Description of problem: See http://post-office.corp.redhat.com/archives/virtualist/2007-April/msg00289.html and http://post-office.corp.redhat.com/archives/virtualist/2007-April/msg00290.html Version-Release number of selected component (if applicable): any current xen kernel apparently. Seems to stretch back as far as 2.6.19-1.2895 which is what I've been using. How reproducible: always Steps to Reproduce: 1.get the test program from the first mail. I don't want to attach it here, it's too big. 2.run with zero, one, two, ... parameters, depending on how many cores the machine has 3. Actual results: always 0 Expected results: 0, 1, 2, ... depending on parameters Additional info: Use strace to see what it's doing. It's pretty simple. The code uses sched_setaffinity to bind to process to one processor, depending on the parameter count. Then it calls the vgetcpu vsyscall. That's the code in the vdso. x86-64 does not have a real syscall.
I suspect this has never worked. The initialization code is all marked as #ifndef CONFIG_XEN. So, while vgetcpu does run successfully, it's effectively returning unitialized data. I'm looking at what's needed to make it useful. Due to lack of decent NUMA info we won't get any good node data.
Node data is not important _right now_ (will be soon, though). The sched_getcpu() interface in libc only exposes the CPU index. If you cannot fix the code you should at least make sure that the vsyscall fails and return ENOSYS. Currently it returns zero which is very wrong.
Yeah, it's all wrong, I've fixed it.
To fix this requires two patches. The first fixes a problem where we simply never launch APs, so we end up with just a UP machine with all APs paused waiting to be initialized and launched. The second fixes an issue with the vgetcpu vsyscall.
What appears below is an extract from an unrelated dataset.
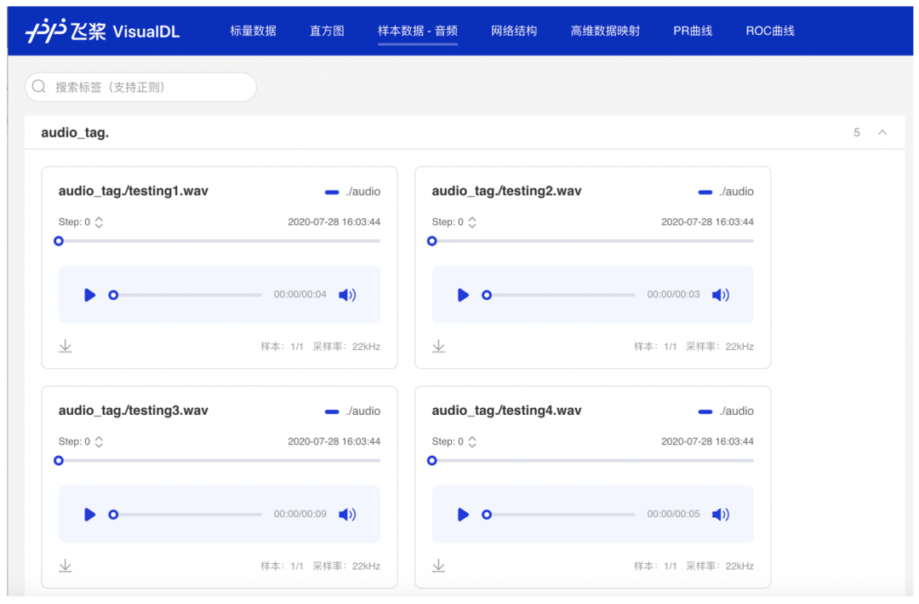The width and height of the screenshot is (919, 604).
Task: Collapse the audio_tag. section
Action: click(882, 132)
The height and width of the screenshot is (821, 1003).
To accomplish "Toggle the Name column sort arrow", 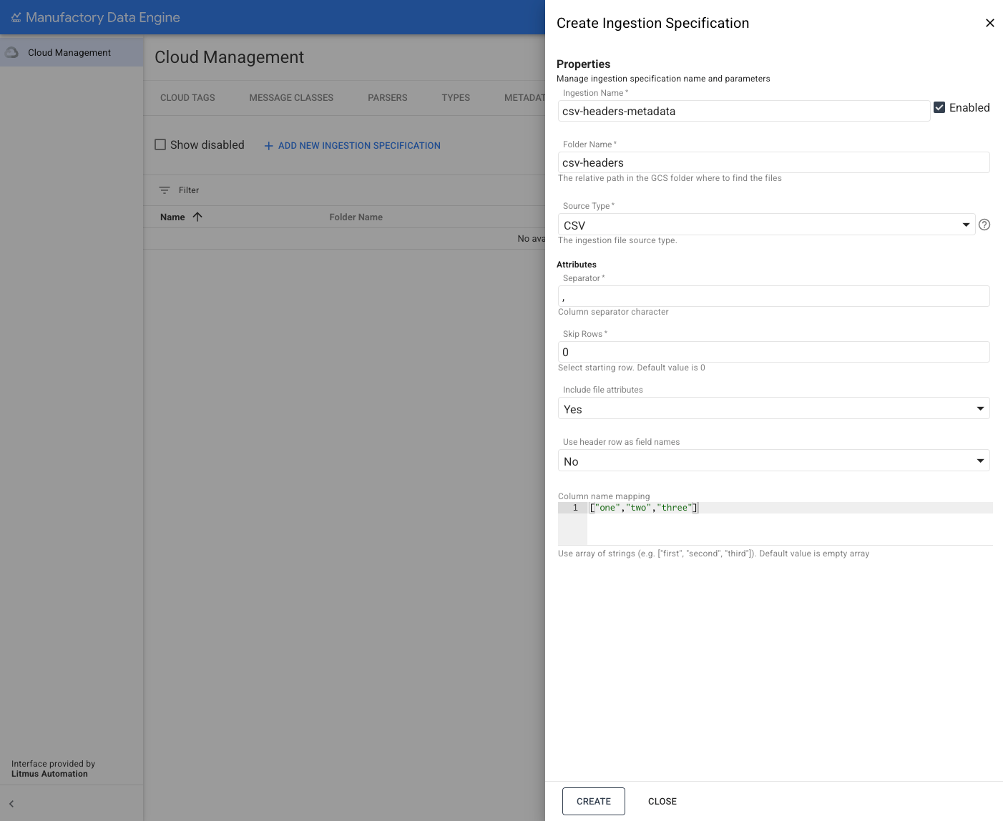I will (197, 217).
Turns out this vsyscall was there, but none of the initialization code for it would run because it was commented out with #ifndef CONFIG_XEN. When restoring that code, we have to make sure the GDT entry is updated via hypercall because directly writing to the GDT causes a write fault since the GDT page is write protected in Xen.
Created attachment 153558 [details] Fix SMP for x86_64 XenLinux First patch fixes SMP support for x86_64 XenLinux.
Created attachment 153559 [details] x86_64 vgetcpu vsyscall fix Second patch fixes x86_64 vgetcpu vsyscall for XenLinux.
The patches work well for me. Corrected the issues relating to "xm vcpu-set 0" also, I can switch between anywhere from 1 to 4 (the number of processors I have) without any problems/crashes.
The patches were included on Fedora Core 7, on build kernel-xen-2.6-2.6.20-2925.8.fc7.